A footnote to this historic period is that a country took stock of its situation - a dependency on the potato - and changed its food chain. The backbone and determination that enabled folks to survive during those times affected all elements of society from the political and economic spheres to the social and religious sectors. Out of adversity came opportunity. The winds of change swirled through Ireland once more.

Lunch at the Scarriff Inn was a welcome respite for hungry travelers, but our pockets were certainly lighter after the experience. Perhaps the bobbing boats in a small bay just over the wall and down the hillside were the inspiration for our improved interpretation of “Away from the Roll of the Sea” at a later concert.

Onward, ever onward as the afternoon sun urged us on to multiple “picture opps” and the shared delight of watching Hayley run full-tilt - and bare footed - down a road to a beach and the ocean. If George can wade in Scotland, Hayley can certainly wade in Ireland. The beauty and pleasure of the day brought out the child in many of us as we laughed and shared with each other. We giggled at the town name of Sneem and tumbled off the bus to scatter to tourist traps laden with treasures for our suitcases and ice cream for our tummies. This picturesque town was just perfect for this magical day. We even oohed and aahed as Pat put our bus into an incredible turn to get through a tunnel on our way back to Killarney. That was really the icing on our trip around the Ring.

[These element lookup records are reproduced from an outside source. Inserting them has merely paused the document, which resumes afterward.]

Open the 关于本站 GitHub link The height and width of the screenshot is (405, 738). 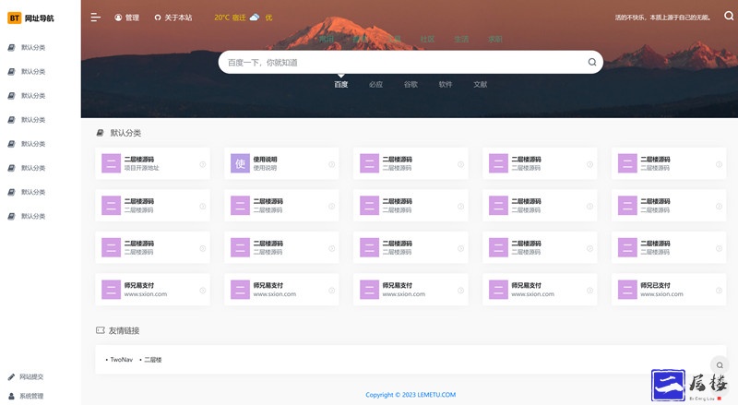click(x=173, y=18)
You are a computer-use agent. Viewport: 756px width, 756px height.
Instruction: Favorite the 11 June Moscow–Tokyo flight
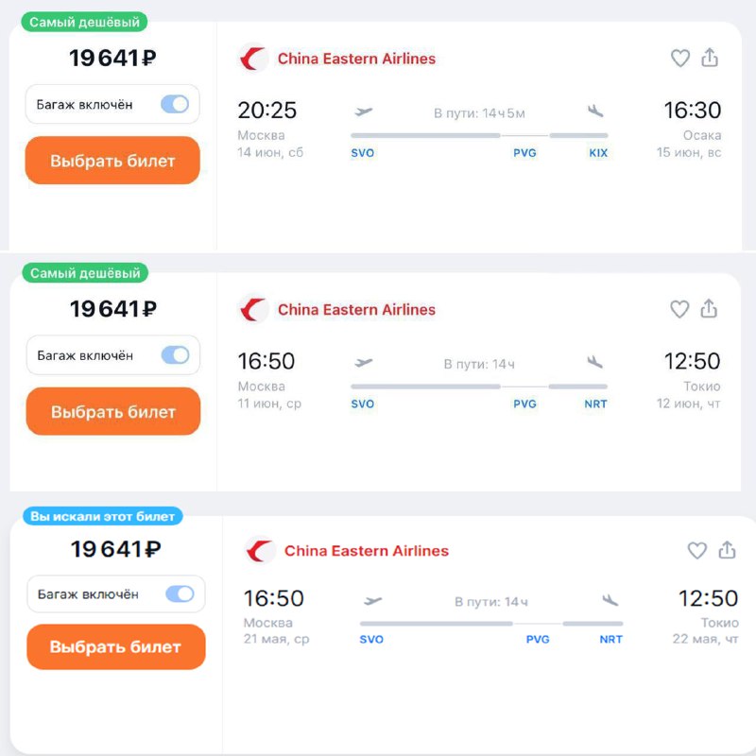tap(679, 309)
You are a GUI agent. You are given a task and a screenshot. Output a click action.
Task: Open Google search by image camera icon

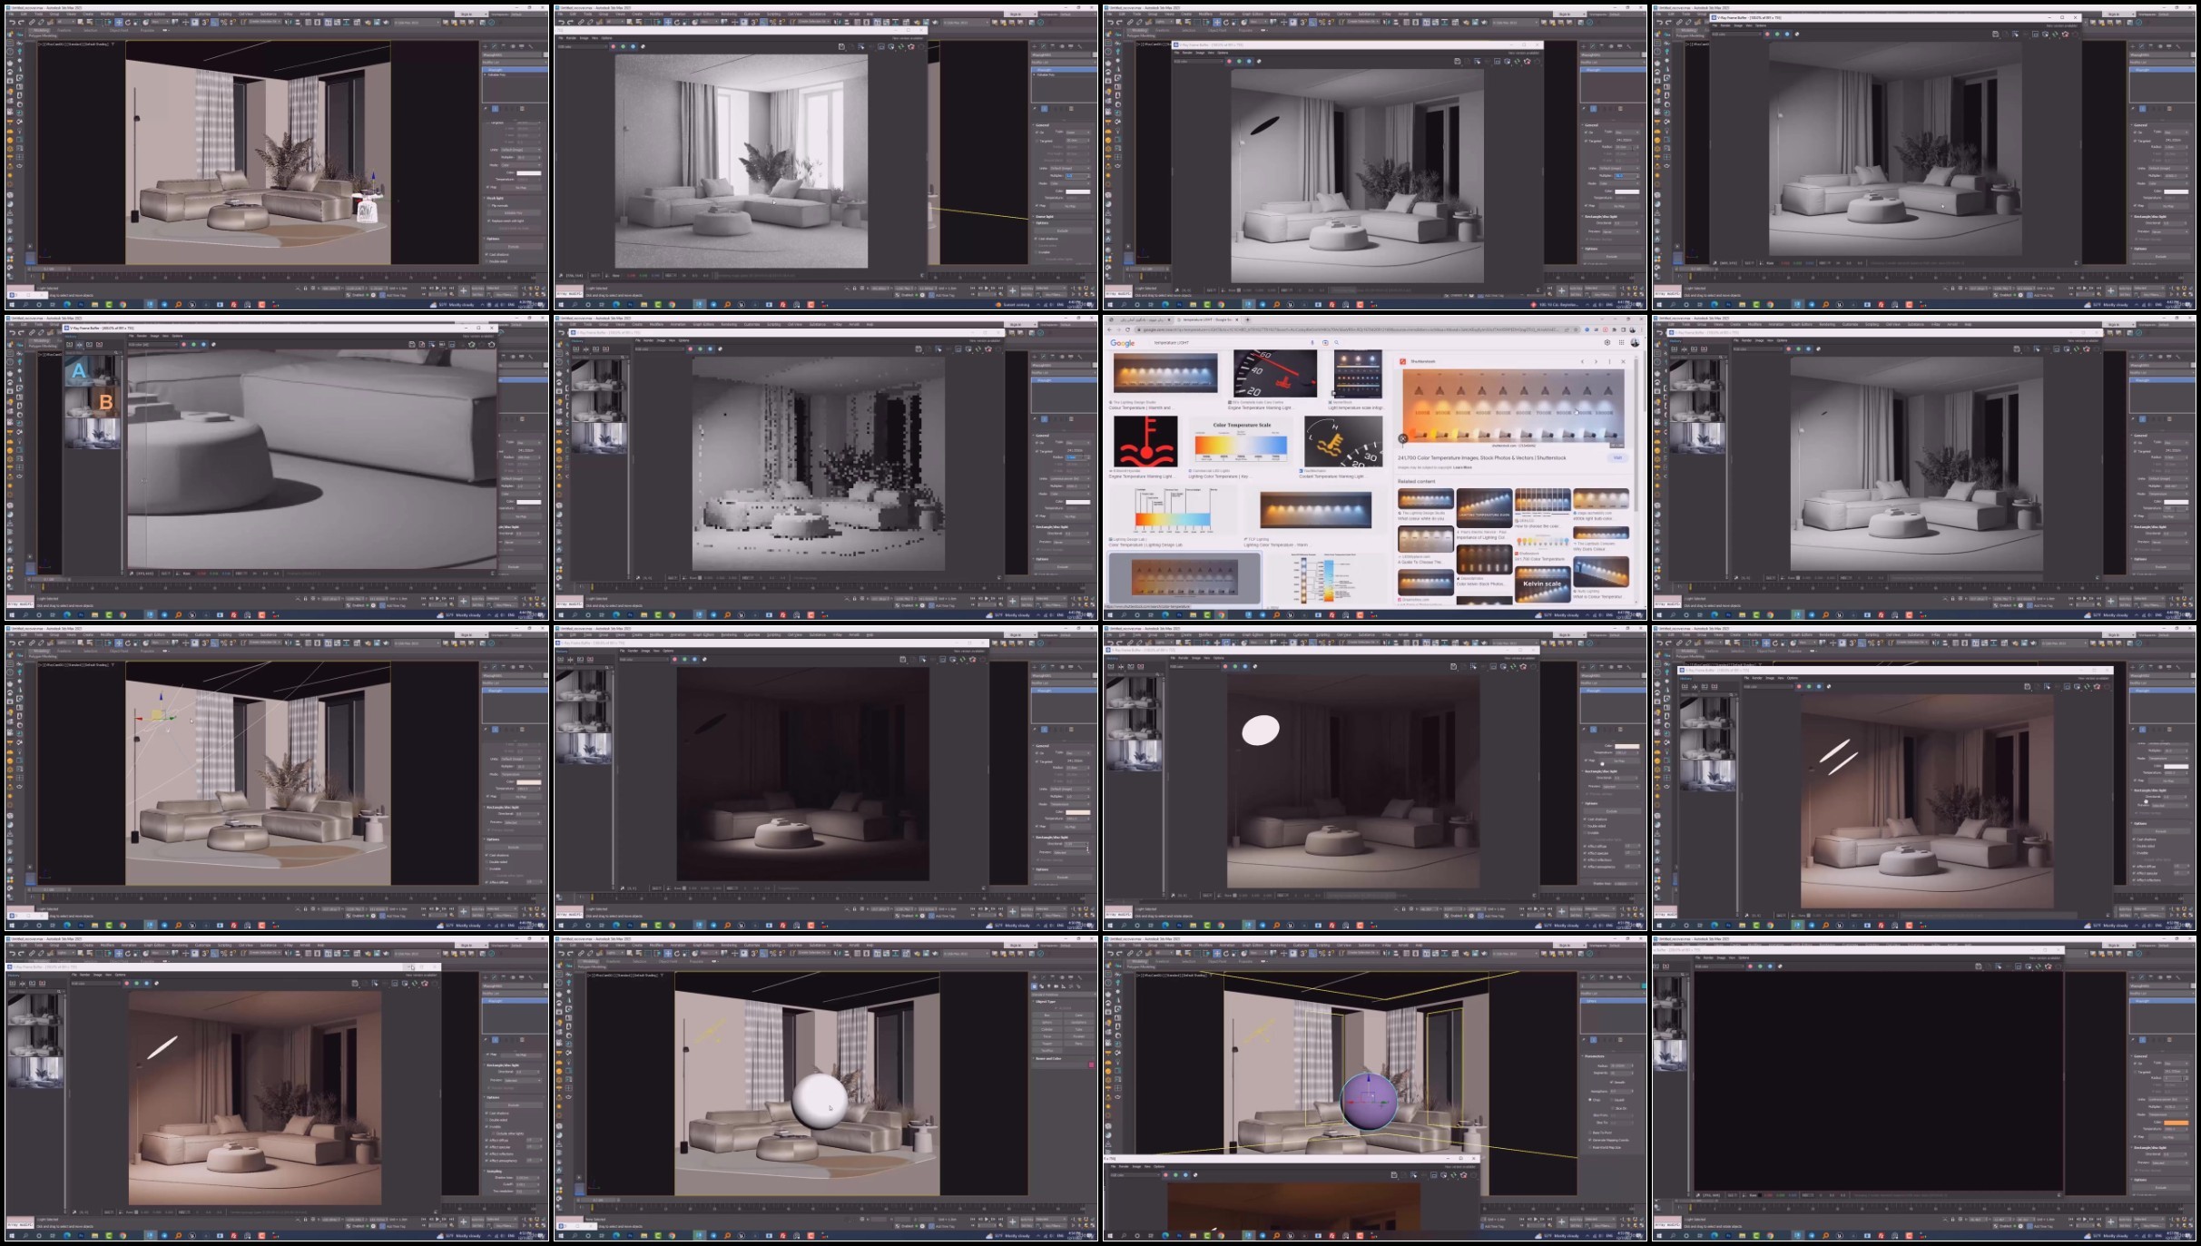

This was also a concert evening, and our venue was St. Mary’s Church of Ireland, located near the center of Killarney. The church is located on a site that has had a church on it since the 9th century. Obviously, the structure has been razed and rebuilt or remodeled many times. The current church was built in the 1870s in an English Gothic style. The interior is architecturally rich with impressive stained glass windows and gothic details. And the organ was placed in the church in 1876. Memorial stones in the walls reminded us of the people who lived and died during an earlier chapter of the church’s history.

As always, the opportunity to sing in a beautiful venue such as this is a gift that has no price and is of immeasurable value. As the sounds from our voices swirled in the vaulted space above the audience’s heads, it was not difficult to imagine the thousands of musical offerings that have preceded ours. What a privilege to join our voices with theirs. The magic that always surrounds Jean’s singing seemed to rub off this evening as we provided her “backup group”.

The soft Irish night greeted us after the concert. A day filled with a wide variety of colors, locations and sounds had come to an end.